Tuesday, 20 September 2022

Joint Oireachtas Committee on Housing, Planning and Local Government

Private Rental Sector: Discussion

Photo of Emer HigginsEmer Higgins (Dublin Mid West, Fine Gael) | Oireachtas source

I thank our guests for being here. It has been an interesting discussion and it is certainly timely and needed. We know that private landlords are the backbone of the rental market. As has been noted, they provide 94% of rental properties. My local estate agents and property rental companies have given me three reasons for landlords leaving the market. The first is the regulatory context and it changing all the time. The launch of the RTB portal has frustrated that situation even further, as Mr. Davitt outlined. Second, there is the issue of taxation. We need to listen to that feedback and act accordingly. Third, there is the prospect of possible political change and new policies which they believe would exacerbate conditions for landlords.
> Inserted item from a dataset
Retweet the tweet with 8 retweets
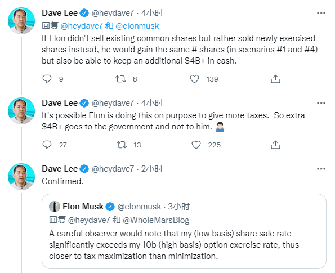The image size is (335, 273). click(x=120, y=79)
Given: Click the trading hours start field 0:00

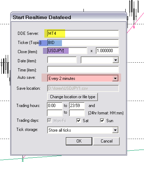Looking at the screenshot, I should 55,106.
We have heard what will not work, such as a three-year rent freeze or the removal of sale of property, family use or refurbishment as grounds for termination of lease, but we need to look at what can work. How do we deal with the regulation headaches that have been outlined? How do we provide a fairer tax system for landlords? Critically, will doing so achieve what has to be the overall goal, that is, to drive down the price of renting? If a landlord takes in less rent but pays less in tax and is happy with that, that is how we keep that landlord in the market and it is how the renter pays less. That is what we need to get to. We need to get to the renter paying less. Yes, in such a situation the Exchequer would end up footing the bill for the difference but we are in a rental crisis and the Government is investing hugely in affordable and social housing and incentives to get construction up and going. I believe we also need to invest in renters.

How do we get the RTB portal to work? Mr. Davitt stated that we need to start from scratch. There may be other suggestions in that regard. A constituent of mine could not register his or her tenancy on the new portal because it was originally registered on paper and could not be modernised. We cannot have a system where it is not possible to modernise things.

We have heard proposals in respect of reductions in income tax, capital acquisitions tax and capital gains tax. Dr. Byrne listed countries that have problems, challenging landscapes and growing rental markets that are similar to the experience in Ireland in the past ten years. Have tax incentives been used in other countries? Have they worked? Has any country with a landscape similar to that in Ireland cracked this issue? I invite Dr. Byrne to respond first.